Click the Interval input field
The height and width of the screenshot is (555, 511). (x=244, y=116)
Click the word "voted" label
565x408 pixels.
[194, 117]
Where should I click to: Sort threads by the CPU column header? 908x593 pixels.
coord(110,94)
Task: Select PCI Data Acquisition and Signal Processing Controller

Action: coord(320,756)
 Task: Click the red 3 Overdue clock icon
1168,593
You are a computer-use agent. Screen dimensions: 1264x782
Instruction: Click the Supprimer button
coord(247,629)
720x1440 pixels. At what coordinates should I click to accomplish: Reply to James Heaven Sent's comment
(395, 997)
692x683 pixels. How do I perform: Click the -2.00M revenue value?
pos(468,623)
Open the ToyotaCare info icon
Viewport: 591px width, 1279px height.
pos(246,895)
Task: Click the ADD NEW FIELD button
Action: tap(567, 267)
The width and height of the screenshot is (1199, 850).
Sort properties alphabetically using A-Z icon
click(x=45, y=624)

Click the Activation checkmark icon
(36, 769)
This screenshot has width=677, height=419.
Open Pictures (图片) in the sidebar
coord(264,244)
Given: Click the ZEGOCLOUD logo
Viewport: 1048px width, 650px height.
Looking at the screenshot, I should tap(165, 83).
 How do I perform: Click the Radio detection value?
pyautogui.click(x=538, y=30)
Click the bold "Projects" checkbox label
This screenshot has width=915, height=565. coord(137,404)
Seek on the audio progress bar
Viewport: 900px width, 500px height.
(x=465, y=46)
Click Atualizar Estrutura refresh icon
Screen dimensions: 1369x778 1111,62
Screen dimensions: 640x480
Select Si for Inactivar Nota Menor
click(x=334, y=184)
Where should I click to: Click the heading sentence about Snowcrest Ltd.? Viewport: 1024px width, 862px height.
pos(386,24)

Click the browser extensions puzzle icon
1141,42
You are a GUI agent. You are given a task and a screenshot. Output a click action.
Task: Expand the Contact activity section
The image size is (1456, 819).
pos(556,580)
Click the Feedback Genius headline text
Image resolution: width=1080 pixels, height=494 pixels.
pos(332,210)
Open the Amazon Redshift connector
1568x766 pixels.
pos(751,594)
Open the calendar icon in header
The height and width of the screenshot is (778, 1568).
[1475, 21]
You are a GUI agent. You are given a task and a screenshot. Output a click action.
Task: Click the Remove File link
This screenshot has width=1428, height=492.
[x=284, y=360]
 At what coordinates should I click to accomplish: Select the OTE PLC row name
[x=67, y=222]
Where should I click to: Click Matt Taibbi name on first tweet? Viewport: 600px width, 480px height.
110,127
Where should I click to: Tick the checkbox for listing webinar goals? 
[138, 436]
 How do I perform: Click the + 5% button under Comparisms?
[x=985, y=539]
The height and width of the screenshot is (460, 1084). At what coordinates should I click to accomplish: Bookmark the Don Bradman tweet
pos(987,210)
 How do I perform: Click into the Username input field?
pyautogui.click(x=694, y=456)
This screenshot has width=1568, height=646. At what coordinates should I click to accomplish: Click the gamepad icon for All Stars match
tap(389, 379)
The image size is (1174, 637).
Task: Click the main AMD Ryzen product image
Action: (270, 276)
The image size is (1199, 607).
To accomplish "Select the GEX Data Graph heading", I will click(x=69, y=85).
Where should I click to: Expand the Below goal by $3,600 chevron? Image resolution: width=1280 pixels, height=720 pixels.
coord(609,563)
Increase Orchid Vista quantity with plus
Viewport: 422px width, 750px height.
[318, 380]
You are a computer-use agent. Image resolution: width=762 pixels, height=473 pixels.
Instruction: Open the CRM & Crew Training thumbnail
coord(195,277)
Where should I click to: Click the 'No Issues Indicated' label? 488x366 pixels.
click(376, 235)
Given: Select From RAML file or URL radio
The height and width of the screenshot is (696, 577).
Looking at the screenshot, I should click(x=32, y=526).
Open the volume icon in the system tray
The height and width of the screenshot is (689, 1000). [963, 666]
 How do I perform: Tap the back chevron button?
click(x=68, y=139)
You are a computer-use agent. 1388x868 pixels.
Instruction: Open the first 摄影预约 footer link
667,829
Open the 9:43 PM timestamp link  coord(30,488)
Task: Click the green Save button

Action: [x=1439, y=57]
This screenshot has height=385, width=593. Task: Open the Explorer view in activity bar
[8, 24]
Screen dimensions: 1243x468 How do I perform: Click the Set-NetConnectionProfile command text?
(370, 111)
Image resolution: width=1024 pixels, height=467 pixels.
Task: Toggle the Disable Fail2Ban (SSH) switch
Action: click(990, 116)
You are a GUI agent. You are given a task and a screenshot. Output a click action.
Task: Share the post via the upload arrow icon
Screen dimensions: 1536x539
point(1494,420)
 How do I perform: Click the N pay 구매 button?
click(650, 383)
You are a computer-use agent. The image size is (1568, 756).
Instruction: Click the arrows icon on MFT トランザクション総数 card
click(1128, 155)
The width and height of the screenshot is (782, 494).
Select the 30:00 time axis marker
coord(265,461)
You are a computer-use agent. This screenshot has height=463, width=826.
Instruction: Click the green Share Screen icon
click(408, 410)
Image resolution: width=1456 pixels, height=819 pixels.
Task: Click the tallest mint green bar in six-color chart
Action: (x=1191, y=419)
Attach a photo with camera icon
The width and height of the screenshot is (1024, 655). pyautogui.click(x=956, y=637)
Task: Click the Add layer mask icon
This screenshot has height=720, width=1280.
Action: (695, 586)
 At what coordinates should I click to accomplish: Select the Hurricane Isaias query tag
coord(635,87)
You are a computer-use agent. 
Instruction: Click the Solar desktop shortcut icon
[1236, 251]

Problem statement: Copy every line above once more, precisely as it reads.

Exercise result:
Click the Interval input field
The height and width of the screenshot is (555, 511). (x=244, y=116)
Click the word "voted" label
565x408 pixels.
[194, 117]
Where should I click to: Sort threads by the CPU column header? 908x593 pixels.
coord(110,94)
Task: Select PCI Data Acquisition and Signal Processing Controller

Action: coord(320,756)
 Task: Click the red 3 Overdue clock icon
1168,593
You are a computer-use agent. Screen dimensions: 1264x782
Instruction: Click the Supprimer button
coord(247,629)
720x1440 pixels. At what coordinates should I click to accomplish: Reply to James Heaven Sent's comment
(395, 997)
692x683 pixels. How do I perform: Click the -2.00M revenue value?
pos(468,623)
Open the ToyotaCare info icon
Viewport: 591px width, 1279px height.
pos(246,895)
Task: Click the ADD NEW FIELD button
Action: tap(567, 267)
The width and height of the screenshot is (1199, 850).
Sort properties alphabetically using A-Z icon
click(x=45, y=624)

Click the Activation checkmark icon
(36, 769)
This screenshot has width=677, height=419.
Open Pictures (图片) in the sidebar
coord(264,244)
Given: Click the ZEGOCLOUD logo
Viewport: 1048px width, 650px height.
Looking at the screenshot, I should tap(165, 83).
 How do I perform: Click the Radio detection value?
pyautogui.click(x=538, y=30)
Click the bold "Projects" checkbox label
This screenshot has width=915, height=565. coord(137,404)
Seek on the audio progress bar
Viewport: 900px width, 500px height.
(x=465, y=46)
Click Atualizar Estrutura refresh icon
Screen dimensions: 1369x778 1111,62
Screen dimensions: 640x480
Select Si for Inactivar Nota Menor
click(x=334, y=184)
Where should I click to: Click the heading sentence about Snowcrest Ltd.? Viewport: 1024px width, 862px height.
pos(386,24)

Click the browser extensions puzzle icon
1141,42
You are a GUI agent. You are given a task and a screenshot. Output a click action.
Task: Expand the Contact activity section
The image size is (1456, 819).
pos(556,580)
Click the Feedback Genius headline text
Image resolution: width=1080 pixels, height=494 pixels.
pos(332,210)
Open the Amazon Redshift connector
1568x766 pixels.
pos(751,594)
Open the calendar icon in header
The height and width of the screenshot is (778, 1568).
[1475, 21]
You are a GUI agent. You are given a task and a screenshot. Output a click action.
Task: Click the Remove File link
This screenshot has width=1428, height=492.
[x=284, y=360]
 At what coordinates should I click to accomplish: Select the OTE PLC row name
[x=67, y=222]
Where should I click to: Click Matt Taibbi name on first tweet? Viewport: 600px width, 480px height.
110,127
Where should I click to: Tick the checkbox for listing webinar goals? 
[138, 436]
 How do I perform: Click the + 5% button under Comparisms?
[x=985, y=539]
The height and width of the screenshot is (460, 1084). At what coordinates should I click to accomplish: Bookmark the Don Bradman tweet
pos(987,210)
 How do I perform: Click into the Username input field?
pyautogui.click(x=694, y=456)
This screenshot has width=1568, height=646. At what coordinates should I click to accomplish: Click the gamepad icon for All Stars match
tap(389, 379)
The image size is (1174, 637).
Task: Click the main AMD Ryzen product image
Action: (270, 276)
The image size is (1199, 607).
To accomplish "Select the GEX Data Graph heading", I will click(x=69, y=85).
Where should I click to: Expand the Below goal by $3,600 chevron? Image resolution: width=1280 pixels, height=720 pixels.
coord(609,563)
Increase Orchid Vista quantity with plus
Viewport: 422px width, 750px height.
[318, 380]
You are a computer-use agent. Image resolution: width=762 pixels, height=473 pixels.
Instruction: Open the CRM & Crew Training thumbnail
coord(195,277)
Where should I click to: Click the 'No Issues Indicated' label? 488x366 pixels.
click(376, 235)
Given: Select From RAML file or URL radio
The height and width of the screenshot is (696, 577).
Looking at the screenshot, I should click(x=32, y=526).
Open the volume icon in the system tray
The height and width of the screenshot is (689, 1000). [963, 666]
 How do I perform: Tap the back chevron button?
click(x=68, y=139)
You are a computer-use agent. 1388x868 pixels.
Instruction: Open the first 摄影预约 footer link
667,829
Open the 9:43 PM timestamp link  coord(30,488)
Task: Click the green Save button

Action: [x=1439, y=57]
This screenshot has height=385, width=593. Task: Open the Explorer view in activity bar
[8, 24]
Screen dimensions: 1243x468 How do I perform: Click the Set-NetConnectionProfile command text?
(370, 111)
Image resolution: width=1024 pixels, height=467 pixels.
Task: Toggle the Disable Fail2Ban (SSH) switch
Action: click(990, 116)
You are a GUI agent. You are given a task and a screenshot. Output a click action.
Task: Share the post via the upload arrow icon
Screen dimensions: 1536x539
point(1494,420)
 How do I perform: Click the N pay 구매 button?
click(650, 383)
You are a computer-use agent. The image size is (1568, 756).
Instruction: Click the arrows icon on MFT トランザクション総数 card
click(1128, 155)
The width and height of the screenshot is (782, 494).
Select the 30:00 time axis marker
coord(265,461)
You are a computer-use agent. This screenshot has height=463, width=826.
Instruction: Click the green Share Screen icon
click(408, 410)
Image resolution: width=1456 pixels, height=819 pixels.
Task: Click the tallest mint green bar in six-color chart
Action: (x=1191, y=419)
Attach a photo with camera icon
The width and height of the screenshot is (1024, 655). pyautogui.click(x=956, y=637)
Task: Click the Add layer mask icon
This screenshot has height=720, width=1280.
Action: (695, 586)
 At what coordinates should I click to accomplish: Select the Hurricane Isaias query tag
coord(635,87)
You are a computer-use agent. 
Instruction: Click the Solar desktop shortcut icon
[1236, 251]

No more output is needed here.